We recently did a really great Twitter Space with WVRPS by WarpSound, Jeff Nicholas, Jacob DeHart, Dylan Reed, and Harper to dive into the gas efficient ERC721S we worked on together for the WVRPS mint. The discussion really highlighted something we care deeply about at Galactic and why we continue to be excited about the work we did on the smart contract: Accessibility.
Why accessibility matters
Accessibility matters to us because we want to make things for as many people as possible! Everything is more fun and interesting when everyone gets to join in and participate. Especially in web3, where the barriers are already high for any number of reasons, we need to make things easier for everyone. We’re always looking to find ways to help more people participate in this fun and wild world. When we made The Watcher a few months ago, we wanted to make it easy for people to know when gas was low and give them the ability to watch the wallets of people they trusted. More recently, in the case of our ERC721S, our focus was making gas as efficient as possible during a mint, while keeping the core experience rock solid, so that more people could participate in the WVRPS mint.
Talking accessibility with WVRPS
The accessibility this allows, so that it's cheaper for everyone is a big win and what we're excited about - @harper— General Galactic Corporation (@galactic_io) March 15, 2022
Yeah, people tweeted their surprise that gas was really cheap @ mint & it was really satisfying to see happen - @_jeffnicholas_ https://t.co/7Vv63r8KDS
Here’s a little excerpt below where Harper & Jeff talk about why accessibility is important (starts @ 08:07 and is edited for clarity). Or you can also listen to the shortened or full recording of our Space as well.
Harper: I think the other thing that Jacob and I like to do is build things that more people can use. It has to be accessible. It’s not fun to build something that a small group of people can use, and especially not fun when that small group of people are people who are rich or who are just the same type of person over and over again. So we wanna build something that makes it more accessible.
And that’s why I think the exciting thing about the work that was done here is it created a contract where gas was so much cheaper. As Dylan mentioned, the Adam Bomb contract which Nervous did was pretty generic. There were some really cool features in it, but it was a pretty generic Open Zeppelin contract. And the difference in gas between that and a lot of the previous contracts that we worked on is so different.The gas usage is so drastically different that I do think that it offers a more accessible opportunity for many people.
And that’s the most exciting part. The composability is cool. The future proofing is cool. I think that’s neat. But what I thought was really cool was seeing the tweets where people were excited about not having to spend all of their money on gas; they could spend their money on the NFT.
That was exactly what we wanted. That was the goal.
Jeff: I think that was one of the interesting things for us as we were going through this process and we were watching the presale mint happen and people were posting those tweets saying “I only spent 40 bucks in gas to mint my three works!” We were kind of looking at it with disbelief.

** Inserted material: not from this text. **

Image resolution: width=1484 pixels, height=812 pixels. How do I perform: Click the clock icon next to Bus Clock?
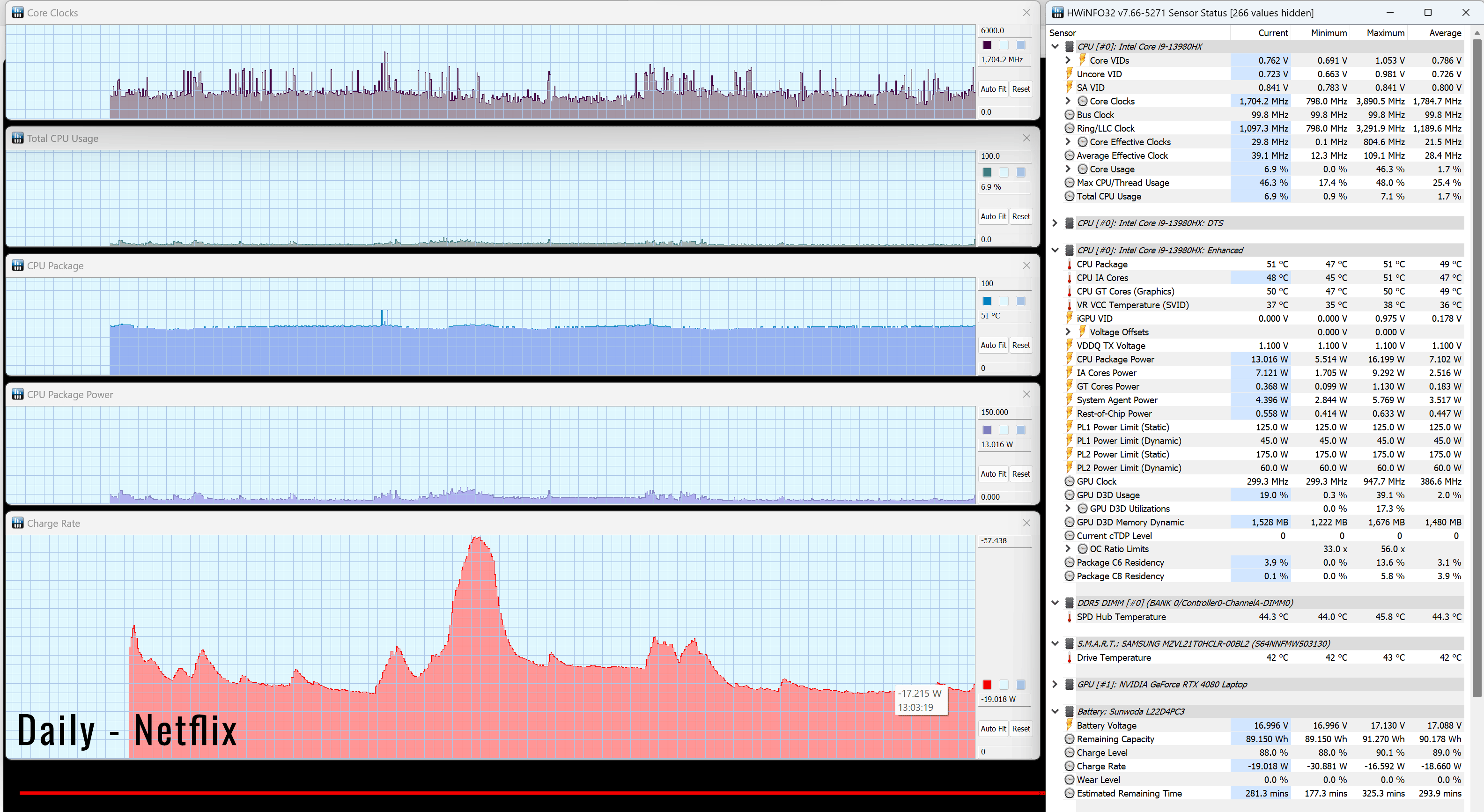(1069, 115)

👀 Already 1,268 #WVRPS minted in the first 45 min?! People are LOVING the cheap gas, too⚡️— WarpSound (@warpsound_ai) January 17, 2022
LFGGGG WVRPS FAM!!!
I kept going back to etherscan and going to the gas trackers like, what’s happening here. And I knew we had done a lot of work on getting it to a place where that would happen, but you don’t know what’s gonna happen until you see it in practice. And then we have people saying it was the most gas efficient contract they had used which for us, that early on, was incredible.
This community is roughly 5,000 holders still. A lot of those holders were people who had been interested in NFTs or were interested in music and web3, but hadn’t collected yet. And so for this to be their on-ramp to collecting, it’s everything you just said, Harper. That accessibility became a thing where they, they, they were able to pick up two instead of one because they didn’t have to waste all that money on gas, or they were even able to pick up one because they had just saved up enough to get to that place where they could buy one.
And so for us, that’s been really powerful because now that community that’s forming and continues to grow is really connected in a way because they’re like, I bought this because I wanted it. I saved up for it. I own it. And I’m part of this long term. It sort of changed the dynamic right out of the gate on how the community developed.